Newspaper article solves mystery

Admiring the Russell Clark panels at their first showing in Alexandra in 2012 are the late...
Admiring the Russell Clark panels at their first showing in Alexandra in 2012 are the late Stewart Elms, of Wanaka (left), and the then Central Stories Museum and Art Gallery president the late Malcolm Macpherson. PHOTO: CO NEWS FILES
An apparent art mystery has been solved after an old newspaper article answered all the questions.

Last week The CO News reported that the Gold Rush panels, painted by Russell Clark in 1936 for the City Hotel, in Dunedin, were on display at Central Stories Museum and Art Gallery, in Alexandra.

Clark was 31 years old when he painted the series of panels depicting the 1860s Central Otago gold rush, allegedly to pay off his food and drink bill at the hotel — although that could not be verified.

He used what were new techniques for the work, including airbrushing, stencilling and using a projector to enlarge his paper drawings.

There was evidence of further work on them in the Dunedin scenes after Clark’s initial painting as the City Hotel has a sign saying "City Hotel, C.S. Elms Propr" — referring to Tui Elms, who owned the hotel before his son Stewart took over.

The late Stewart Elms removed the Gold Rush panels from the City Hotel after he sold it in the early 1980s.

The hotel was later demolished.

Mr Elms’ daughter Kate Barnett said Mr Elms carefully stored the panels at his newly established Felton Rd winery after moving to Central Otago to make wine in 1990s.

He asked Central Otago artist Sir Grahame Sydney for advice on what to do with the 28, panels, 1.5m square.

They were ultimately sold to the museum, she said.

Mr Elms said he commissioned Clark to repaint the panels in 1962 following a fire.

Initially it was thought unlikely Clark would have done the repair work on the panels as by the 1960s was a tutor at Ilam School of Fine Arts, in Christchurch, and a modernist sculptor.

Adding to the intrigue, the panels appeared to have been painted on wallpaper and there was no evidence of Clark working on them in Dunedin in the 1960s.

However, there were two fires at the hotel which may have led to the confusion about when they were repainted and by whom.

In February 1952, the Otago Daily Times reported a fire at the City Hotel.

"A major outbreak of fire in the City Hotel before noon yesterday was averted by the prompt and efficient action of the Metropolitan Brigade," the newspaper reported.

Water and smoke caused a considerable amount of damage but the hotel was still able to cater for its guests, the report said.

A decade later there was another fire at the premises and it was after that fire the panels were repainted by Clark.

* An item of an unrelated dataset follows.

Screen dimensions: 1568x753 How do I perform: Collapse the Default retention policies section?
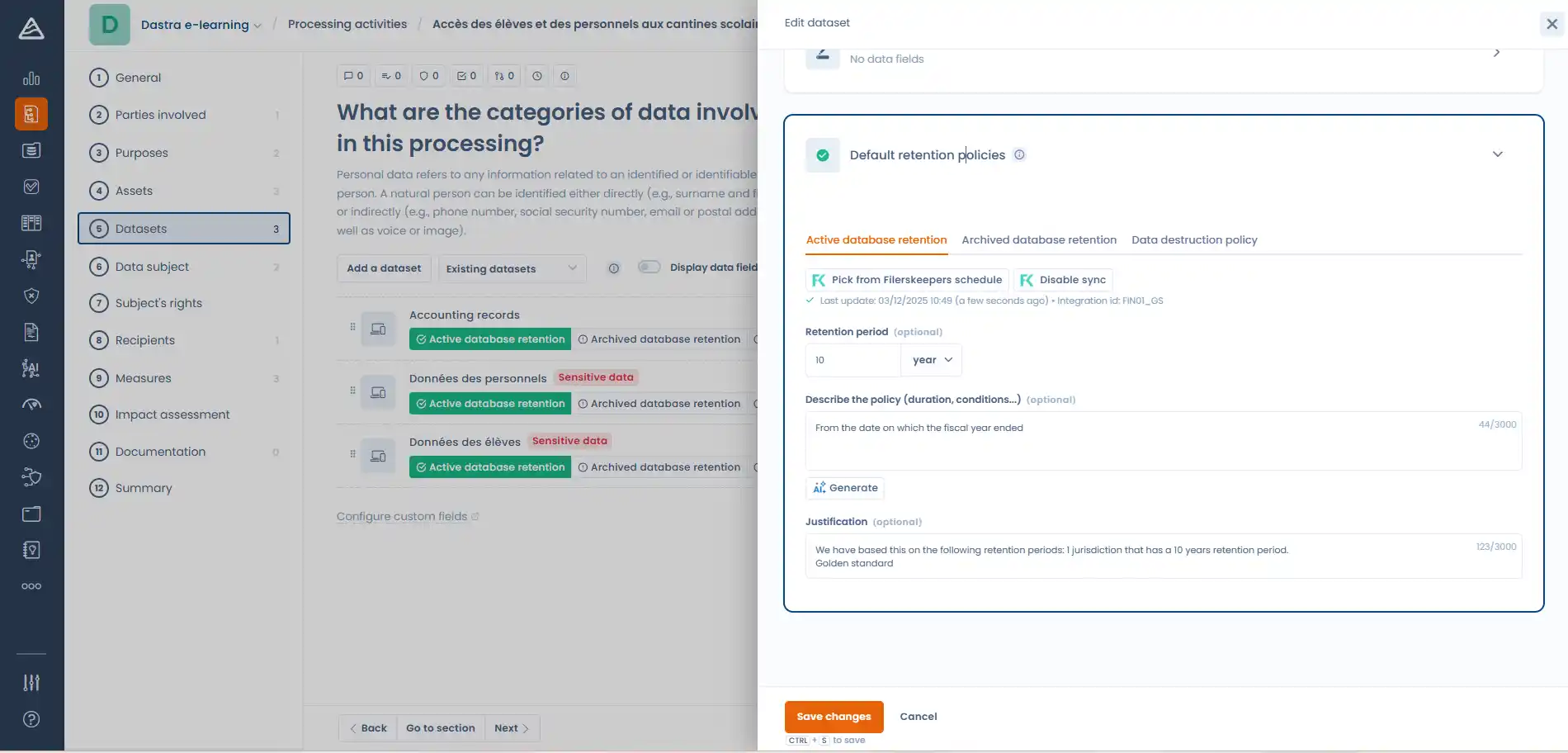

On December 12, 1962 The Press ran a story about Clark putting the finishing touches on a "massive mural for a Dunedin bar".

According to The Press Clark was commissioned to paint New Zealand’s largest mural at that time for the main bar of the City Hotel, in Dunedin, in 1937.

The theme was "World Tour" with scenes from many lands.

The job took six months, the report said.

"This year there was a fire in the hotel.

"The paintings ‘baked off’ their panels but the boards and frames were still sound.

"Mr Clark had them sent to Christchurch, resurfaced with high-grade wallpaper and set to work again."

With 25 years’ experience he had taken just one month to complete the panels with the gold rush theme dealing "whimsically with a story historical only in its background".

Clark had evidently had fun with the theme.

"The whole thing is a joke and I’ve enjoyed doing it," he said at the time.